My sitemate Megan visited the coast. Which is totally awesome and rare here because Bluefields, Nicaragua is about 8-9 hours away travel including buses AND rickety boats. She brought fruta de pan there and invited m over to watch it be cooked and eat it! Well who am I to turn down a cultural lesson? So I went. It’s a fruit that’s very starchy. Once you cut into it you have to leave it sitting in water to preserve it. We cut it into squares an fried it and it ended up tasting a good middle between French fries and sweet potatoes fries. I liked it. She shared it with her and friends and her bosses because it’s a rare fruit, only on the coast, and most Nicaraguans never travel that far. She’s so kind and I met new people. Today was a good day. 

Day 135

Noise. There’s so much noise here. That’s how I know I’m back in site. IST ended and I, after scrounging the awesome PC library walked away with three GRE practice books. I’m so thankful. My intention is to study for at least an hour a day until I take the exam.

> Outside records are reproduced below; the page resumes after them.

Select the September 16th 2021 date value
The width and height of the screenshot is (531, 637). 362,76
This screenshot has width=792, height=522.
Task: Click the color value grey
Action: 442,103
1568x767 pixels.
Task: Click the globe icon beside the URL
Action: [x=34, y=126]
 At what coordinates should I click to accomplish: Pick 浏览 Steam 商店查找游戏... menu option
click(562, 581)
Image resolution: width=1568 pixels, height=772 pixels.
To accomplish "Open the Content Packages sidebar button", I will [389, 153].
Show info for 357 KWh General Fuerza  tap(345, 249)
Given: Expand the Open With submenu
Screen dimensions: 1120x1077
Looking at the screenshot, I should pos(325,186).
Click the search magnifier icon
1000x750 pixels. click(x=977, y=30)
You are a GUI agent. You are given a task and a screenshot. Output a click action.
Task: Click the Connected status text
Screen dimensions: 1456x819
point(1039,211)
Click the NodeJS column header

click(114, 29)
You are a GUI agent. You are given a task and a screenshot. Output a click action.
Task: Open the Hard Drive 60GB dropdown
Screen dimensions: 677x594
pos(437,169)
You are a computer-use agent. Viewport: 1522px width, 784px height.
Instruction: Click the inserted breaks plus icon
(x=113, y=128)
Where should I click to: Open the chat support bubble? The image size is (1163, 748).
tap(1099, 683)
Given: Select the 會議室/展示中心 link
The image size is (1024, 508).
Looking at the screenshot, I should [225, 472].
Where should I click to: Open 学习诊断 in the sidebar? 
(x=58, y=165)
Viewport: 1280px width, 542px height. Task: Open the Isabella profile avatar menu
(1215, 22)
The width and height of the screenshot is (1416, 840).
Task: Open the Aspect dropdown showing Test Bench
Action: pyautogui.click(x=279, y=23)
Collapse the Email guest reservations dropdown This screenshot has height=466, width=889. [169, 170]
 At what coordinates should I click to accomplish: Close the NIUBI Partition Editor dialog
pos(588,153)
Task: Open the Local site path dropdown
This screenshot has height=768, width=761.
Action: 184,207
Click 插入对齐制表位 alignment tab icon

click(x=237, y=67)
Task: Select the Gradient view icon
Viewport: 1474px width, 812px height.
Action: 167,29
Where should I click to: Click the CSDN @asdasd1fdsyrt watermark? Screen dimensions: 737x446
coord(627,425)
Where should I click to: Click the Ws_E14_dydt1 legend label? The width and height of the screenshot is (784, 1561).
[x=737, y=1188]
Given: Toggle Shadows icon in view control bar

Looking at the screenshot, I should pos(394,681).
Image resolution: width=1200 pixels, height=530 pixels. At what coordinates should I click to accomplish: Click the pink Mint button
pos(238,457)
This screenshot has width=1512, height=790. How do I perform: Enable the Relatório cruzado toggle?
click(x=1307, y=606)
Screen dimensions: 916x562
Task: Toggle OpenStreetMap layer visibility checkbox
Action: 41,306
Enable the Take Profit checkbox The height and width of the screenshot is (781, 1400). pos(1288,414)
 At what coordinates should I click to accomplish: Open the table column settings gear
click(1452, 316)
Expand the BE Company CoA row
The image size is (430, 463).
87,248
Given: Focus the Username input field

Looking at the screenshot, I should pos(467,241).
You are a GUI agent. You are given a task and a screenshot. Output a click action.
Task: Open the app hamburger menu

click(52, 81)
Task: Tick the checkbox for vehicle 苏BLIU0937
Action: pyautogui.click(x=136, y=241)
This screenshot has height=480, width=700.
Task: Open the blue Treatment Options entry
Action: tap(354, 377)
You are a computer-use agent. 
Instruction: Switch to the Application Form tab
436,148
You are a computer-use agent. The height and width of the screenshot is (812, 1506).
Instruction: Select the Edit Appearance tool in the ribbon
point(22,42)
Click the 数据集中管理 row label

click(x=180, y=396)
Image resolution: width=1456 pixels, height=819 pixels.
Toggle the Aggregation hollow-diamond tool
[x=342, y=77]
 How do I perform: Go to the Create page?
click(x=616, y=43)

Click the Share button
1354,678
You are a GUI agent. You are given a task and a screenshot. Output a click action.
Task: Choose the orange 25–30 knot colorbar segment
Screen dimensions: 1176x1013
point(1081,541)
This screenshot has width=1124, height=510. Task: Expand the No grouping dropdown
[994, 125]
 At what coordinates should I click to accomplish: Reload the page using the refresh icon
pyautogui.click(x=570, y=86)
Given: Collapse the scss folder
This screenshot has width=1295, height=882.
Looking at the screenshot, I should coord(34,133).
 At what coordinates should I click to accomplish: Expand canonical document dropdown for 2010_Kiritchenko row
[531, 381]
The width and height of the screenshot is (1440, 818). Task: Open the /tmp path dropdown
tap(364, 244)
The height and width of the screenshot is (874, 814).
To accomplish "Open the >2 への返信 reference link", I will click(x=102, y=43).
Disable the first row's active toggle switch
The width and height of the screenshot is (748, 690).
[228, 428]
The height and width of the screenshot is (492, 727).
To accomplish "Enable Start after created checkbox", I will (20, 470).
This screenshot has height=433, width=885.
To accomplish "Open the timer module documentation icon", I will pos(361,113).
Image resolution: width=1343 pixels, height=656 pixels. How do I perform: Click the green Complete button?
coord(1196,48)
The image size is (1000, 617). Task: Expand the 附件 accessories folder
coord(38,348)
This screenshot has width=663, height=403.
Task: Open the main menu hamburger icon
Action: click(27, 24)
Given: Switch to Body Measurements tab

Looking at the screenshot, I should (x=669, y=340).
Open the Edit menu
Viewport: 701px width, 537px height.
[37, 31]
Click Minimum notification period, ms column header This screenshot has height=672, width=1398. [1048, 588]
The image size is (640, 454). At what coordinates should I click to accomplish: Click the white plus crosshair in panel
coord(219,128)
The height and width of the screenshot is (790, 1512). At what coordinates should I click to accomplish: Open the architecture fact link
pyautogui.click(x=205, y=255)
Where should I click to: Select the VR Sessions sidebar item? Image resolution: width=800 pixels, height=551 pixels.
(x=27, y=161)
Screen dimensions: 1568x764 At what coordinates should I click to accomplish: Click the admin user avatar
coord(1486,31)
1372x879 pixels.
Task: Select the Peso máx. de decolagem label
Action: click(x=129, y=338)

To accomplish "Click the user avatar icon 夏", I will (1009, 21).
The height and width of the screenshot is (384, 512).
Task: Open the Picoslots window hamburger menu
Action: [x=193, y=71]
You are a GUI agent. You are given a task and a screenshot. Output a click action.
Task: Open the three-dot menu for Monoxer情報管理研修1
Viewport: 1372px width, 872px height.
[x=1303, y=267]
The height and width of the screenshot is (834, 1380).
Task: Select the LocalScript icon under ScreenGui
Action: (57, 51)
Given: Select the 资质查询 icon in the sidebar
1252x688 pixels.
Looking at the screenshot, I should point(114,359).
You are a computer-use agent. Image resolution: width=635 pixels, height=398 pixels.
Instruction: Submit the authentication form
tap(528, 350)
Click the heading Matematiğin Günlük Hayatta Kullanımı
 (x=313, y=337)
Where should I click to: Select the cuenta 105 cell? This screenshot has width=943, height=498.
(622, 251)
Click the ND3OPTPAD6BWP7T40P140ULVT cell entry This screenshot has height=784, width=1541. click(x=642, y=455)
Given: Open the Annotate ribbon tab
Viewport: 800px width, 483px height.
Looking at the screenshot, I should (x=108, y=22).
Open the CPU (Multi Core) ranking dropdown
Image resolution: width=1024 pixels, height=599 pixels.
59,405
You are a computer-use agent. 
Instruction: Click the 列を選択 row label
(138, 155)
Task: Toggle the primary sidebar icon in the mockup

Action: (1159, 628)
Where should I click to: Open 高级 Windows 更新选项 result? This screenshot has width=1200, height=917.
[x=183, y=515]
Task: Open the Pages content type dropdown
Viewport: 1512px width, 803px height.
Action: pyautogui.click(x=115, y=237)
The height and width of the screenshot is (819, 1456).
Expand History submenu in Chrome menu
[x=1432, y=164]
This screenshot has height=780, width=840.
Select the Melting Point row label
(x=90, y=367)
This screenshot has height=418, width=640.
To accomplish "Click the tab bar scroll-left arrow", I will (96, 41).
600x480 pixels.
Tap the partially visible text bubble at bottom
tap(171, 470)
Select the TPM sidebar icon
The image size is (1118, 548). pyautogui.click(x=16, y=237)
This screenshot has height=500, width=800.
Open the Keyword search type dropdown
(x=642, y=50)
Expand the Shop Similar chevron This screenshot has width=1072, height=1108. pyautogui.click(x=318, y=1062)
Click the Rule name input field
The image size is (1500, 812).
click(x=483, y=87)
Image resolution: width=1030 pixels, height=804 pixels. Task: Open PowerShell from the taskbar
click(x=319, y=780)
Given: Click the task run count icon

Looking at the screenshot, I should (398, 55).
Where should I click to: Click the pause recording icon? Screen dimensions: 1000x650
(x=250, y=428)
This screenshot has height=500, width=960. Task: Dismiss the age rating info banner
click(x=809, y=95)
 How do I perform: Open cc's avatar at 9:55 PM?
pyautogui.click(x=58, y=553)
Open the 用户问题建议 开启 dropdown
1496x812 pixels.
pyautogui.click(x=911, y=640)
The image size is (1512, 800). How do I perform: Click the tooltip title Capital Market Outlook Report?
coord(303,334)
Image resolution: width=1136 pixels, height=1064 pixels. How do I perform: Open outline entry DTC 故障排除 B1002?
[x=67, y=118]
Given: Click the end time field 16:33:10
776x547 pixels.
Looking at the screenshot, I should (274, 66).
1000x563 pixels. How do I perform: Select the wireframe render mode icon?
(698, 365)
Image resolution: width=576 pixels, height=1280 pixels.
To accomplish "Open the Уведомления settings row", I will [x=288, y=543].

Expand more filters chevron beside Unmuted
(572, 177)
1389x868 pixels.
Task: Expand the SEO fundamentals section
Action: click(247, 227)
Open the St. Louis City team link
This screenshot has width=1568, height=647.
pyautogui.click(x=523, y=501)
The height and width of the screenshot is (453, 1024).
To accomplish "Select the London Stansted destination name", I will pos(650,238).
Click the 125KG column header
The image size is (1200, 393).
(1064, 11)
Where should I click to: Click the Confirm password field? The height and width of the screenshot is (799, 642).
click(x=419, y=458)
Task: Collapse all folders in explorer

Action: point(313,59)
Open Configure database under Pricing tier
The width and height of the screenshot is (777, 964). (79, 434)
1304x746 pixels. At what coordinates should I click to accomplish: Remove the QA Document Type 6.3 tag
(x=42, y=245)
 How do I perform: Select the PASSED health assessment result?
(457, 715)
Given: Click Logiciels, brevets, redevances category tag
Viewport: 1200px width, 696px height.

Every time I am feeling less than my best, God shows me that I matter AND I’m doing a good work. Here things run at such a slow pace. It often feels like nothing is happening, but it is. My tutor asked me why I’m here. I was explaining the different sectors of peace corps (small business, health, environment, TEFL) and how my primary goals are to teach youth entrepreneurship to 11th and 12th grade and teach the curriculum to the teachers here. Promoting the understanding of the financial concepts and curriculum is most important to continue the understanding of how to start your own business after I’ve finished u service. My excitement was uncontainable and she asked why was I here if I had so much knowledge and excitement about entrepreneurship. My answer was easy, “I am here because I see possibilities here. Nicaragua is an amazing opportunity to make a real change and teach people who truly need the information.” She was touched and shared with me she had a business idea but has been too scared for years to implement it. We talked in depth about cultural changes that we need to do and what the businesses in my site need. Whenever you’re unsure about being in the will of God, just look for Him to give you a wink.